Former Michigan Gov. challenges Chattanooga to embrace green jobs

photo Former Michigan Governor Jennifer Granholm, right, talks with local officials and business leaders as Tennessee Sen. Bo Watson-R, looks on with Oak Ridge National Laboratory's Ray Boeman Tuesday at Green Spaces. Granholm urged support for clean energy, electric vehicles and energy independence.

The cost of foreign oil is hurting U.S. manufacturing, former Michigan Gov. Jennifer Granholm told a group of business, energy and political leaders today.

"We spend $1 billion a day sending money to countries that don't necessarily have our best interests at heart," said Granholm, who currently works as senior advisor to the Pew Charitable Trusts' Clean Energy Program.

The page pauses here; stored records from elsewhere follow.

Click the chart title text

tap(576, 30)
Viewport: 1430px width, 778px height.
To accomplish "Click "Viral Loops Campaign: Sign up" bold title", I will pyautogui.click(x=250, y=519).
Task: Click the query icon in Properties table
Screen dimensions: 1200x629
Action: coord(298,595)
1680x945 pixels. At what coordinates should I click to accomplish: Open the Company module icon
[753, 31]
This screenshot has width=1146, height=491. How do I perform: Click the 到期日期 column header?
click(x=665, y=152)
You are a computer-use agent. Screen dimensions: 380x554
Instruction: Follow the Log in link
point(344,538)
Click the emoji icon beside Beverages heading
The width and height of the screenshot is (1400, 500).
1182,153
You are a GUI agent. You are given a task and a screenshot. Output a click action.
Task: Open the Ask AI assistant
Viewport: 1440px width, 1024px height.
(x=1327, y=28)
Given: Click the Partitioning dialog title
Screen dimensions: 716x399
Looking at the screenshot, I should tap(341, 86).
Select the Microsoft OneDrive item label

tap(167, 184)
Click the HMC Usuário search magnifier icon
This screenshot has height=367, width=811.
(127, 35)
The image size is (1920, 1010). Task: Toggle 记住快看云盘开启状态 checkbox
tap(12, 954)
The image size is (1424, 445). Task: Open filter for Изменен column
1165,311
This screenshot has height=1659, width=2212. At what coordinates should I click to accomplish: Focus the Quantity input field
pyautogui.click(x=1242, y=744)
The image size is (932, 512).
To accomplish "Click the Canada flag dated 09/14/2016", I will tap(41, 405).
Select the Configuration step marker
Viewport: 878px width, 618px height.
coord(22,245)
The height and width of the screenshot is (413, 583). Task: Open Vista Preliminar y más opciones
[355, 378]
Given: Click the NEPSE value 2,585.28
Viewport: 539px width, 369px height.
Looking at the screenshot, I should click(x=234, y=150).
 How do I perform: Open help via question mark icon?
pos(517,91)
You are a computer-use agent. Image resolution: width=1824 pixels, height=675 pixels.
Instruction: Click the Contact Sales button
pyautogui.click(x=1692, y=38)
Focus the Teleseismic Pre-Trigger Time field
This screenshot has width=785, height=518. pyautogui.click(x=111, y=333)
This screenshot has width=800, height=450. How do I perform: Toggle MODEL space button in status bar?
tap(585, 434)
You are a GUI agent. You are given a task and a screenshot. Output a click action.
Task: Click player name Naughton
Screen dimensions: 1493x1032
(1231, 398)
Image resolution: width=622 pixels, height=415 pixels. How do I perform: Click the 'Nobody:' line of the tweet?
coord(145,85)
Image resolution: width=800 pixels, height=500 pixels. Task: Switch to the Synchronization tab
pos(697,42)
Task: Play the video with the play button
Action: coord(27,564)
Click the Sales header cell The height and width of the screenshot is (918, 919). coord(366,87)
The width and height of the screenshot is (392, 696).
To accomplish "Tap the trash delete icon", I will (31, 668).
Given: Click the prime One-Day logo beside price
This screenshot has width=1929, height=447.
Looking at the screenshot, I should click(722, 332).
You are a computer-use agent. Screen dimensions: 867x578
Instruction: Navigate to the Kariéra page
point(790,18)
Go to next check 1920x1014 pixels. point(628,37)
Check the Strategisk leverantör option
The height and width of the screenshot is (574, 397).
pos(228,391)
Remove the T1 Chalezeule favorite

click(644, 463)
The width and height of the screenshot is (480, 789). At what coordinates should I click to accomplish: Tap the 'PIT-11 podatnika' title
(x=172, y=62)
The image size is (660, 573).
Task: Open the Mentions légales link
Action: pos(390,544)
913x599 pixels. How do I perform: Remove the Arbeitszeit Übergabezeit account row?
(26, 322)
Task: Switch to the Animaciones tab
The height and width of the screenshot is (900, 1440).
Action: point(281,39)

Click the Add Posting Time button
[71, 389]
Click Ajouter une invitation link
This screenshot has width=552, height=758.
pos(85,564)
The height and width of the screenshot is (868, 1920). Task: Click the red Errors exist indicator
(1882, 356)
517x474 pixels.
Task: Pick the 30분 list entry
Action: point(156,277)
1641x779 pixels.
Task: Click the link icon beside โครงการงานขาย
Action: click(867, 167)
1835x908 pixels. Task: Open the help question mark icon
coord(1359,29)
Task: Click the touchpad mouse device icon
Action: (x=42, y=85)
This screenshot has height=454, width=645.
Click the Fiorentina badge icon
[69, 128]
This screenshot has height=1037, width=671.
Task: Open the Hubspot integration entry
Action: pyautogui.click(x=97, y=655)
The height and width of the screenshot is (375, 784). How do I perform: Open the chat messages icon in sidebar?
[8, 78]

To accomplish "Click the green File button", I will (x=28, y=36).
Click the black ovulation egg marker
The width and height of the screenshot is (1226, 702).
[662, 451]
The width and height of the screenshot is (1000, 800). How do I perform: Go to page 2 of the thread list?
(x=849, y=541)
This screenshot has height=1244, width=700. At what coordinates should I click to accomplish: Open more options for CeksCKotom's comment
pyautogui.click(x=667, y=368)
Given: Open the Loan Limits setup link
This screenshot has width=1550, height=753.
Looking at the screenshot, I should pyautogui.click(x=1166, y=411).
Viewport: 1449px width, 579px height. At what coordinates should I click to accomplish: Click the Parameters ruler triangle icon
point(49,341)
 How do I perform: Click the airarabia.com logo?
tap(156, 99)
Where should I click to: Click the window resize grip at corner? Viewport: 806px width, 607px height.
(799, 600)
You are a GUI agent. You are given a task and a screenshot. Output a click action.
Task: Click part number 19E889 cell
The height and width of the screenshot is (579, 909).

While global investment in clean energy has risen 630 percent since 2004, the U.S. has begun to lag behind, she claimed, and needs to catch up to countries like Germany and China.

"People who think [green jobs] are going to China because of the low wages there are wrong," she said. "Germany has high wages. It's because of policy."

Jeff Cannon, executive director of Green Spaces, where the event was hosted, called for a "carrot and stick" approach, where business is rewarded for green behavior and punished for behavior that is energy inefficient.

But federal, state and local governments have little money to spend on carrots such as green subsidies, and business leaders have already decried efforts by the EPA to push through environmental rules left undone by Congress, such as cap and trade.

"For a business, it has to be cost-effective," said Wejun Robinson, general manager for Top Flight. "You can't do solar on your own; you've got to have the grant money or the pay out takes 15 years."

In the meantime, corporations like Mohawk Industries have trained their employees to recycle and save energy by turning out the lights, but consumer apathy toward green products hasn't helped sales, said Bill Kilbride, president of Mohawk Industries' Mohawk Home division.

"We run it by the retailers, but they're not interested in paying more for recycled products," he said.

Any reform of the energy system will therefore take efforts to educate the public about the benefits of being green, said Tim Spires, president and CEO of the Chattanooga Regional Manufacturers Association.

"A lot of it is about education," Spires said. "In general, manufacturing is interested in being energy effecient, but the customer has to be there."